▶ Kayıtlar:
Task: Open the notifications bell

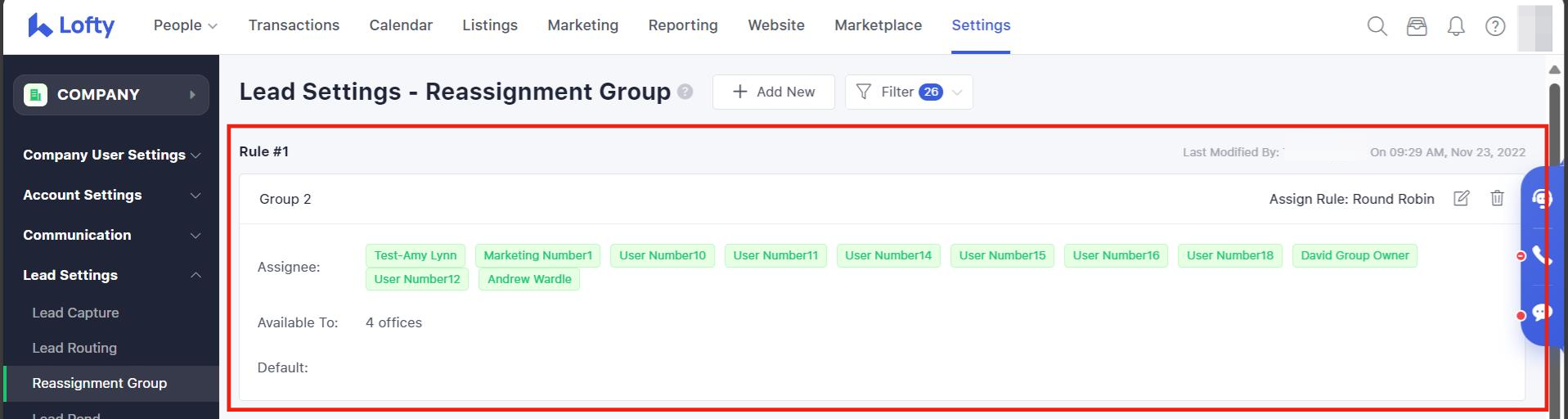Action: (1456, 26)
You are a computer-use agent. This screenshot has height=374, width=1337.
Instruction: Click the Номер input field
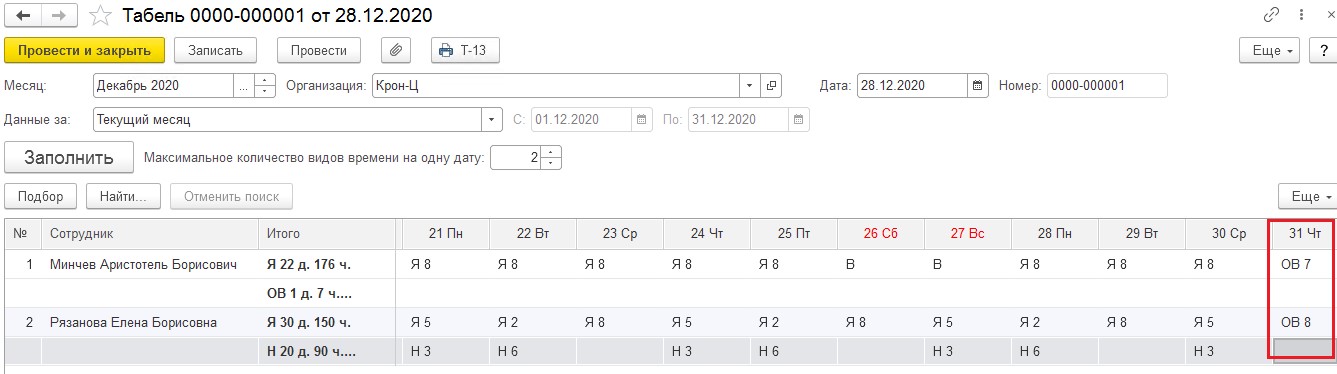1107,86
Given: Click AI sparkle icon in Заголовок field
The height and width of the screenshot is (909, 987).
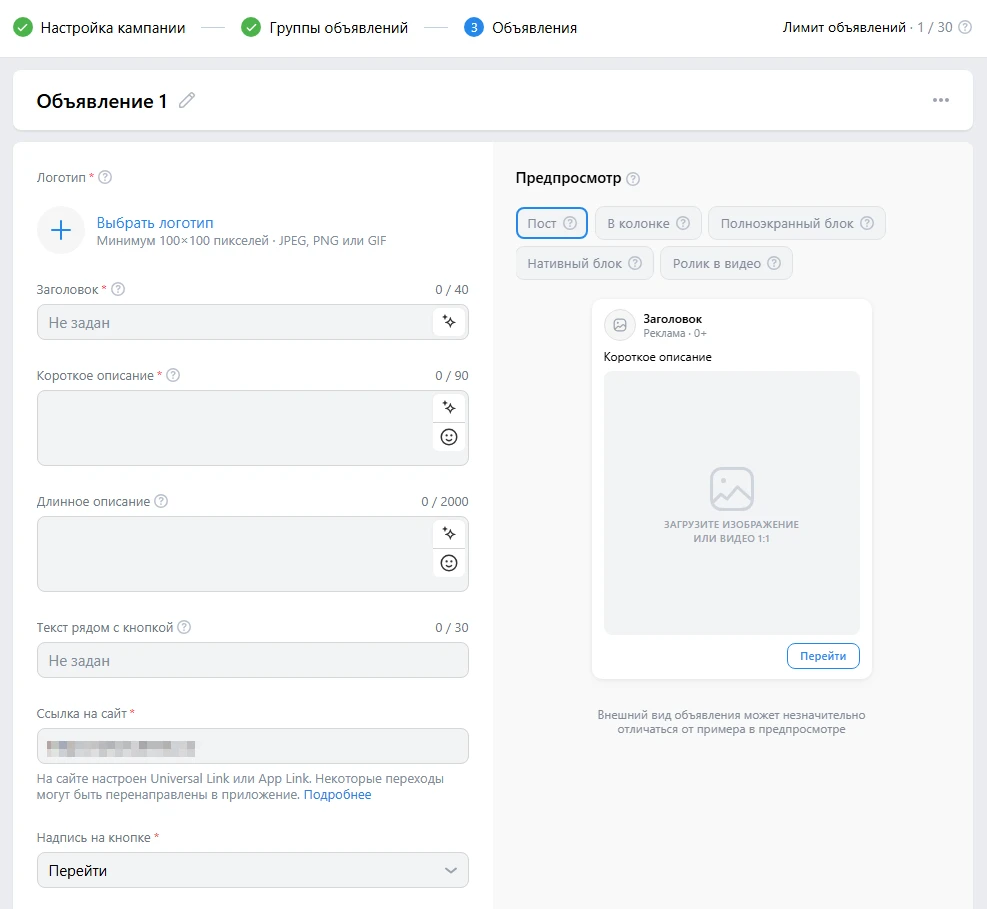Looking at the screenshot, I should coord(449,322).
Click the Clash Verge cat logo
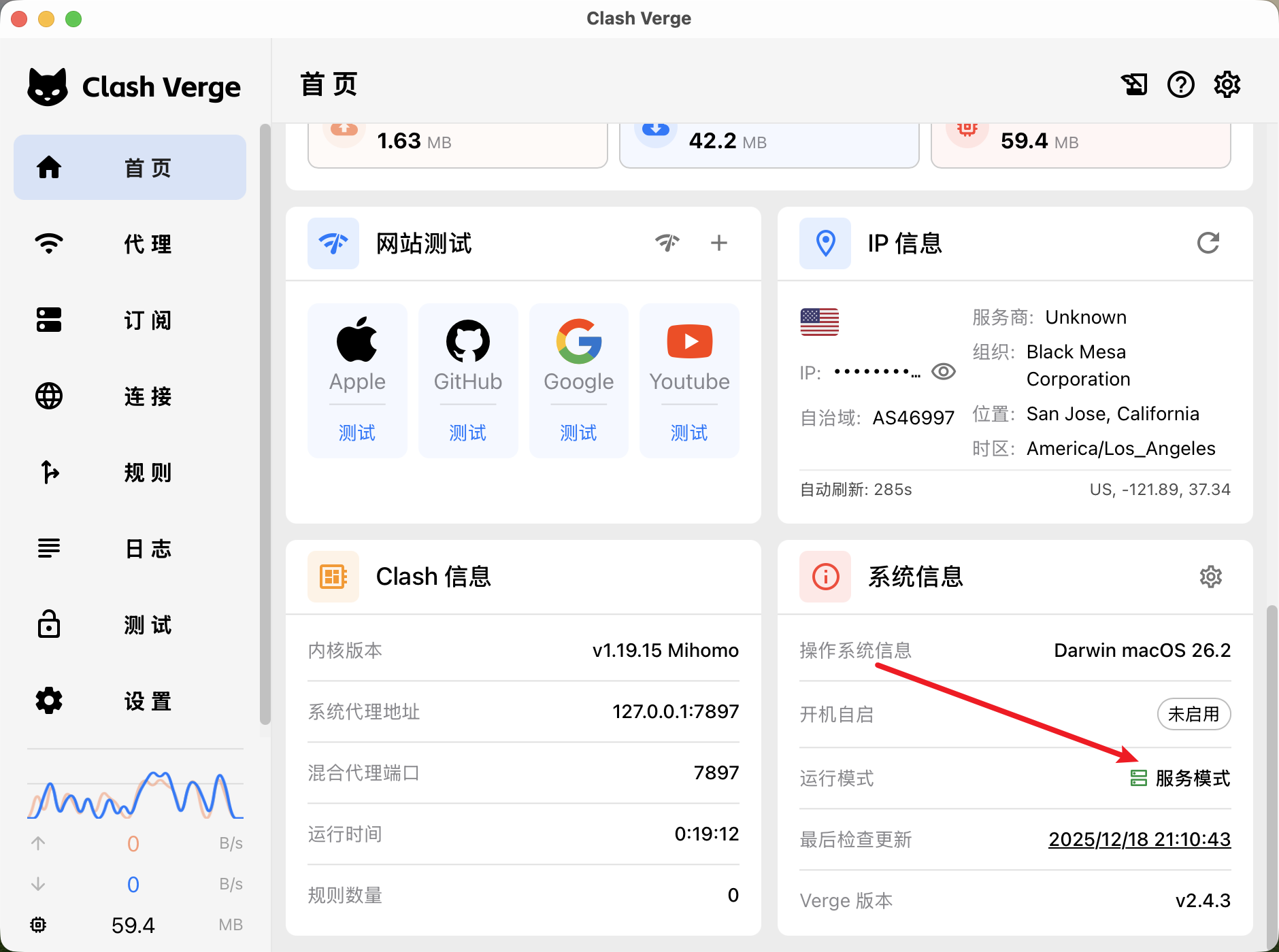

▶ Alıştırma hedefi: Bütün kayıtları "Click" yerine "Select" koyarak yeniden yazın, başka hiçbir şeyi değiştirmeyin. Resimleri cevaba almayın.

▶ Tamamlanmış cevap:
Task: Open the notifications bell

Action: (1456, 26)
You are a computer-use agent. This screenshot has height=374, width=1337.
Instruction: Select the Номер input field
1107,86
Given: Select AI sparkle icon in Заголовок field
The height and width of the screenshot is (909, 987).
Looking at the screenshot, I should coord(449,322).
Select the Clash Verge cat logo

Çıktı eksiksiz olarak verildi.